**ASSIGNMENT**.
From the records below, take each line where the string "navigation" shows up and copy it.

Dataset entries:

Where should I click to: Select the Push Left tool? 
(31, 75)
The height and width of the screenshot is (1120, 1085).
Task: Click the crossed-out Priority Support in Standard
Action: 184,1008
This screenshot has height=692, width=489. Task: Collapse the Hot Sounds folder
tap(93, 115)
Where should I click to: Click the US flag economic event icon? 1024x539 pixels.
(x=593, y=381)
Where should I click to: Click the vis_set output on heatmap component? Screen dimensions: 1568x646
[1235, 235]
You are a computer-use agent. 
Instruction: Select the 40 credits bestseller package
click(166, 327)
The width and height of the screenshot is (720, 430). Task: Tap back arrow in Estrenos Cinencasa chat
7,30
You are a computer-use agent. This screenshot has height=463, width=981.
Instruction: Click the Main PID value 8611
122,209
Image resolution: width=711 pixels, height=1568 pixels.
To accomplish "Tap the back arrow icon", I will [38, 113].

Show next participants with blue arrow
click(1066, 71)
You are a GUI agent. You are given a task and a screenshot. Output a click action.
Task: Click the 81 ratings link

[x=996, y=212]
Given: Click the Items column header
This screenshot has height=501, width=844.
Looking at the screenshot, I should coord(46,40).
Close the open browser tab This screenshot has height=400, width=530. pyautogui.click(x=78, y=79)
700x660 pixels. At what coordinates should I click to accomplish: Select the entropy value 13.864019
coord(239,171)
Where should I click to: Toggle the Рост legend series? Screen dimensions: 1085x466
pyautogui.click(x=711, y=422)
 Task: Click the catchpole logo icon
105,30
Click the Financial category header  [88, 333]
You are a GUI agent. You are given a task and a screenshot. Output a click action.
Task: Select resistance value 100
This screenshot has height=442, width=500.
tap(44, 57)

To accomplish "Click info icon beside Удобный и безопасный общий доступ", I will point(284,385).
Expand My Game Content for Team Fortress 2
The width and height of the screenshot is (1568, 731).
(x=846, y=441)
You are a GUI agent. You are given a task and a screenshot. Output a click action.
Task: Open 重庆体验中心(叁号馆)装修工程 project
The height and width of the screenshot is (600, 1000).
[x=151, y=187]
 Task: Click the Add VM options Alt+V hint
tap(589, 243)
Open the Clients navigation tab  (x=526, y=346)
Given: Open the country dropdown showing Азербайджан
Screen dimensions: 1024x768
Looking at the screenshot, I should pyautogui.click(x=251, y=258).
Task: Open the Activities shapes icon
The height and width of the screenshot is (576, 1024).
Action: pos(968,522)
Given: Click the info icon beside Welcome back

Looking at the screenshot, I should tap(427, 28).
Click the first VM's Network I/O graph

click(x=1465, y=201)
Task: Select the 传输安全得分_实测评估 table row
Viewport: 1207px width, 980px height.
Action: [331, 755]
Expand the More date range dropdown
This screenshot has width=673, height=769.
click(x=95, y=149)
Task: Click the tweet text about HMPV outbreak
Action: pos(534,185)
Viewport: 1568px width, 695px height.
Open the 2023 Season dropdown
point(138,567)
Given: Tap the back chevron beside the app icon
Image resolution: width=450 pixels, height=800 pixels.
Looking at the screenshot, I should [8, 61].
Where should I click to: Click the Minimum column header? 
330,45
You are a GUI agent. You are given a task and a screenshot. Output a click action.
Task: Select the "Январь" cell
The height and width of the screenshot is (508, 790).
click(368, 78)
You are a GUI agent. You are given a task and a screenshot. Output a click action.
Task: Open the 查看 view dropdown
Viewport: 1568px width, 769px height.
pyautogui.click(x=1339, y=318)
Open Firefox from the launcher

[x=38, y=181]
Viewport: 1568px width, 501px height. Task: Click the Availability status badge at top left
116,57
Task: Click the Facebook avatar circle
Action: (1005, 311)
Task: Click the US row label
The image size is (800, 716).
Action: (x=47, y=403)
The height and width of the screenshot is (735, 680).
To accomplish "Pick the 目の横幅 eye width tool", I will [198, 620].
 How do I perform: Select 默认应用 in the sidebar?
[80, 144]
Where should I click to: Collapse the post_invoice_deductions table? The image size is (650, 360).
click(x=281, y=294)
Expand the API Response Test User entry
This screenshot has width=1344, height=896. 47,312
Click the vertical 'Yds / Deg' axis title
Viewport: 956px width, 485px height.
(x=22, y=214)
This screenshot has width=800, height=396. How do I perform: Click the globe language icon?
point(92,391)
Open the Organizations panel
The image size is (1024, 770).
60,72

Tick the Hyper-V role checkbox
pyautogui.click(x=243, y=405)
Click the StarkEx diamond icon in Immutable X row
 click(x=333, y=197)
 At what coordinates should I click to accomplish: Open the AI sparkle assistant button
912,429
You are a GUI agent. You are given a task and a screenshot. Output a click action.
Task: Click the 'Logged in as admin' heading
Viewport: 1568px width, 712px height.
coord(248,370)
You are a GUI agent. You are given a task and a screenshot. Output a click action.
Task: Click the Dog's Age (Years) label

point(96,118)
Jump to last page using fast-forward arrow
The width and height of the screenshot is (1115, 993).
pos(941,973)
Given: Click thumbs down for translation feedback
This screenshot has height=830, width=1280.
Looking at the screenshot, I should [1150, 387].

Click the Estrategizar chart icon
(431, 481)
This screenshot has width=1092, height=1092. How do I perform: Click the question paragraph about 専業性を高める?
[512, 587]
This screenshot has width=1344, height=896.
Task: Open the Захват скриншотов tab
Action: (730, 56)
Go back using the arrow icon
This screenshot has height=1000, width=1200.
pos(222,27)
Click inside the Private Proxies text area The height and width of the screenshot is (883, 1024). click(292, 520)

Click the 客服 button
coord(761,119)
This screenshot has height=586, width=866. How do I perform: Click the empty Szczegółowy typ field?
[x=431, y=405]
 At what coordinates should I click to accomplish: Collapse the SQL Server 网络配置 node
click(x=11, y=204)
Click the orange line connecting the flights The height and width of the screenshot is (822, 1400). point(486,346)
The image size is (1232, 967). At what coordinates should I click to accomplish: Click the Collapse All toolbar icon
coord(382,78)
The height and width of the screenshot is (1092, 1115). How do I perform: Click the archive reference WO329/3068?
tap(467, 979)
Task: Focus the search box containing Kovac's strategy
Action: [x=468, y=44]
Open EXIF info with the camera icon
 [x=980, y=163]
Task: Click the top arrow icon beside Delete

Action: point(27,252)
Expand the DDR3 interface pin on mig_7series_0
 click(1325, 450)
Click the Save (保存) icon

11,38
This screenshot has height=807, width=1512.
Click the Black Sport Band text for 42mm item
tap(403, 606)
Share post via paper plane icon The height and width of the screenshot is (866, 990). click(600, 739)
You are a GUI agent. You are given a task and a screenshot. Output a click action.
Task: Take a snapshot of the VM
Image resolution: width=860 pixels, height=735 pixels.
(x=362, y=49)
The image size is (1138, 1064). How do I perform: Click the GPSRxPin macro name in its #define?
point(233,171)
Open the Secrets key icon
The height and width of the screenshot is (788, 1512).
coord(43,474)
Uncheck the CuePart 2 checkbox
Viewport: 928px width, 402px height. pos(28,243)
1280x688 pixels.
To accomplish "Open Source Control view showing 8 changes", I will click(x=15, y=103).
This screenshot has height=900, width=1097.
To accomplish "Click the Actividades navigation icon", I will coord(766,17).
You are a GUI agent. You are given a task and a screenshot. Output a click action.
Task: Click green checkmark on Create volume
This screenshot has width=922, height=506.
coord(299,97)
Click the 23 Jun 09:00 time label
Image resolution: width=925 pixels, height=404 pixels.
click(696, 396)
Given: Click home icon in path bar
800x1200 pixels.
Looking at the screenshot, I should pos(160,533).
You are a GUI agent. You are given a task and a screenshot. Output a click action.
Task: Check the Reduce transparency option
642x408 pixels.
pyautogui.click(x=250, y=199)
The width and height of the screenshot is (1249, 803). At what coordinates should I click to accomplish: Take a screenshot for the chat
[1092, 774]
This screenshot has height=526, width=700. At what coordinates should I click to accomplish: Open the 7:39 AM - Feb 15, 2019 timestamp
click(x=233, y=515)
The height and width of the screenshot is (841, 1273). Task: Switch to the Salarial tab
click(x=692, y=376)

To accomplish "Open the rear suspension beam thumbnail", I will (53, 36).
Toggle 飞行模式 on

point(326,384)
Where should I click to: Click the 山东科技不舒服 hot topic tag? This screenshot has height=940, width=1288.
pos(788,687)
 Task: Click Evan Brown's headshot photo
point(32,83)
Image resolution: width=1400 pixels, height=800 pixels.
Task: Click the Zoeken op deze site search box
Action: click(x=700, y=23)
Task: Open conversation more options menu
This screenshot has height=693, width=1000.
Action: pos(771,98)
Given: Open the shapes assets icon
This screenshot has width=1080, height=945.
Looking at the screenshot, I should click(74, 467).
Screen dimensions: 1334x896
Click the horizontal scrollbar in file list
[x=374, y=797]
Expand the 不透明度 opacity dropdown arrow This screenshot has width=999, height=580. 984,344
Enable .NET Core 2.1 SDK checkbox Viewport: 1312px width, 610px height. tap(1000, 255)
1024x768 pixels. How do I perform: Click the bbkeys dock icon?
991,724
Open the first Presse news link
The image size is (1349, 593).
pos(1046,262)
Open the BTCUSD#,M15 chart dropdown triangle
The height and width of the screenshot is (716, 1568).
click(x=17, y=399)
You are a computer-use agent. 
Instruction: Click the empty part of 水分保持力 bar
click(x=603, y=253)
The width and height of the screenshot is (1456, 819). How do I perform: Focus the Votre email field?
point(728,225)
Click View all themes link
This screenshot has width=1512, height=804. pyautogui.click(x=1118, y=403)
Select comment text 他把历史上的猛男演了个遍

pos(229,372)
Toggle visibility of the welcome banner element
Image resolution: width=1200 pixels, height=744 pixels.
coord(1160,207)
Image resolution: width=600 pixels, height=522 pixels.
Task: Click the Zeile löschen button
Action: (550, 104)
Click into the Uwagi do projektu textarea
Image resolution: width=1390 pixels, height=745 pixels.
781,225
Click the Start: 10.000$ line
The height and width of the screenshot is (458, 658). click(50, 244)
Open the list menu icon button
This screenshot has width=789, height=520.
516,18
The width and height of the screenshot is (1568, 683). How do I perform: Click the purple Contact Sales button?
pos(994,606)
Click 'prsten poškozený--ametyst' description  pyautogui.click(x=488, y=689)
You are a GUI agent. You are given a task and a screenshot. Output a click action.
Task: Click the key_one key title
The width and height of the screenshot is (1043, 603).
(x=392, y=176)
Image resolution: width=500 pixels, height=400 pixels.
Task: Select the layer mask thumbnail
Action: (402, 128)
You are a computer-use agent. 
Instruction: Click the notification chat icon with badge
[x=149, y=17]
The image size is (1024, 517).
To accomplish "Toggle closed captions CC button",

**TASK RESPONSE**.
Open the Clients navigation tab  (x=526, y=346)
To accomplish "Click the Actividades navigation icon", I will coord(766,17).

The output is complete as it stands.